Reveal obtained internal documents as part of a wider investigation of Amazon’s workplace safety and rising injury rates across the country. According to the data, injury rates at Amazon’s robotic warehouses have increased year on year for the past four years. The report found that this is likely thanks to the ramping up of production quotas in automated factories.

At Amazon fulfillment centers used to ship small to medium-sized packages (the most common type of warehouse used by the company), the rate of serious injuries from 2016 to 2019 was more than 50% higher at warehouses with robots than ones without, according to the report. 

Reveal heard from a number of Amazon warehouse employees whose accounts matched their findings:

The robots were too efficient. They could bring items so quickly that the productivity expectations for workers more than doubled, according to a former senior operations manager who saw the transformation. And they kept climbing. At the most common kind of warehouse, workers called pickers – who previously had to grab and scan about 100 items an hour – were expected to hit rates of up to 400 an hour at robotic fulfillment centers.

Along with the increase in speed needed to meet the demands of both the company and the robots, repetitive strain injury (RSI) became common among workers, who had gone from walking around a warehouse to standing in one place for 10 hours a day, doing the same task over and over. But this isn’t new. 

In 2015, OSHA  called out Amazon for exposing employees to “ergonomic risk factors including stress from repeated bending at the waist and repeated exertions, and standing during entire shifts up to 10 hours, four days a week and sometimes including mandatory overtime shifts.” They recommended extra rest breaks and rotating tasks, but Amazon is yet to implement anything of the sort. 

A former Amazon safety manager told Reveal that the company became aware of the problems posed by increased automation “within a year or two of introducing the robots,” but were unsure of how to fix things without slowing down. “We realized early on there was an issue” the ex-employee told Reveal. “It was just – you’re already moving that way at light speed, so how do you take a step back and readjust?”

And, in 2018, Amazon safety officials set out to find out why 36% of workers at their DuPont warehouse gave an “unfavorable” response to the question, “Does the safety training match the real-world expectations of your job?” The overwhelming response was that the work “requires me to move too quickly, so I am forced to either cut corners or not make rate.”

The main implications of Reveal’s report are that Amazon is attempting to conceal its growing injury rates from the rest of the world so they don’t have to slow down production (or profits). 

Yesterday, Amazon sent a statement to The Verge saying that Reveal’s report was misleading: “The very internal documents [Reveal] claims to have obtained ultimately illustrate one thing—we have a deep focus on the safety of our teams.”

Amazon claims that, because it reports more injuries than other companies in the industry it looks like it has a higher rate of injury.

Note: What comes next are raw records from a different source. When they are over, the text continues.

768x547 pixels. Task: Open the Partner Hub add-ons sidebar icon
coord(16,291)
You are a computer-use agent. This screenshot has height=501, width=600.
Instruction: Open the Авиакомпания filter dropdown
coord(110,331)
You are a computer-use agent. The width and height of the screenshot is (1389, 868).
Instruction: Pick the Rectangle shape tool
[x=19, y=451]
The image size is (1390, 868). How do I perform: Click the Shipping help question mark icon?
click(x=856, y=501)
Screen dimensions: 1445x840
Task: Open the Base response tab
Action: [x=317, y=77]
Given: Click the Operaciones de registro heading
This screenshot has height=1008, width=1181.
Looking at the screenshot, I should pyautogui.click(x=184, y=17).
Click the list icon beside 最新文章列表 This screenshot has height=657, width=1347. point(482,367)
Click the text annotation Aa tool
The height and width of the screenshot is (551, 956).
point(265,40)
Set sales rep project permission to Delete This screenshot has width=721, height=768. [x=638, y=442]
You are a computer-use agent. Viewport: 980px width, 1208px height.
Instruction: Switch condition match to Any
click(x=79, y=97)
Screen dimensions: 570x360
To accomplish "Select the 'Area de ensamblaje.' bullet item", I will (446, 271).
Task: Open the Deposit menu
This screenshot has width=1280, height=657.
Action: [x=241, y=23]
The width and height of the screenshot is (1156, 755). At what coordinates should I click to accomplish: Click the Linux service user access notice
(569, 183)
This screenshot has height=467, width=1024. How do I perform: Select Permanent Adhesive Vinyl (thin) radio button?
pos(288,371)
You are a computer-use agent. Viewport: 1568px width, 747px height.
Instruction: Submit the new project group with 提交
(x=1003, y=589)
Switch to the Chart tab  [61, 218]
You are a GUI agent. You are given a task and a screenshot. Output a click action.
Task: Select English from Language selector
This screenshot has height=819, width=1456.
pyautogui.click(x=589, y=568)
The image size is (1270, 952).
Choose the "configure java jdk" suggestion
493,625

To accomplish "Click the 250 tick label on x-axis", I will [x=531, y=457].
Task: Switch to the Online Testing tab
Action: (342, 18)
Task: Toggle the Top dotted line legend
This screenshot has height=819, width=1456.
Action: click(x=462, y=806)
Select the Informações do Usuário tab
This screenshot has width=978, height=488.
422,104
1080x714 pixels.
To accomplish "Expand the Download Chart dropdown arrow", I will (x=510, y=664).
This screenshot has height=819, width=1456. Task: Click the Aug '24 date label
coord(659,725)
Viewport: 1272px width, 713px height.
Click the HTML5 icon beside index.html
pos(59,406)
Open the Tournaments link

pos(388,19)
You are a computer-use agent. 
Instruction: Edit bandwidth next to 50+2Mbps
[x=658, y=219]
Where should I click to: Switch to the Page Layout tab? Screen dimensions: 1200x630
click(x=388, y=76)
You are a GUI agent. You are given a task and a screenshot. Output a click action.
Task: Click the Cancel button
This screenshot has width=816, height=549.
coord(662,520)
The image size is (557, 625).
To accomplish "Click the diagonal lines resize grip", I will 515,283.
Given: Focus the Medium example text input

The company said:

Reveal is misinformed regarding an OSHA safety metric that measures days away and restricted or transferred work (known as a DART rate) as something the reporter mistakenly calls a serious incident rate. The reality is that there is no such OSHA or industry “serious incident rate,” and our DART rate is actually supportive of employees as it encourages someone with any type of injury, for example, a small strain or sprain, to stay away from work until they’re better.

However, Reveal says it used the term “Serious Injury Rate” (not “incident”) as a replacement for DART, in order to simplify things for its readers.

Despite investing millions of dollars into protecting the safety of its employees over the years, Amazon has only seen an increase in injury rates every year since 2015.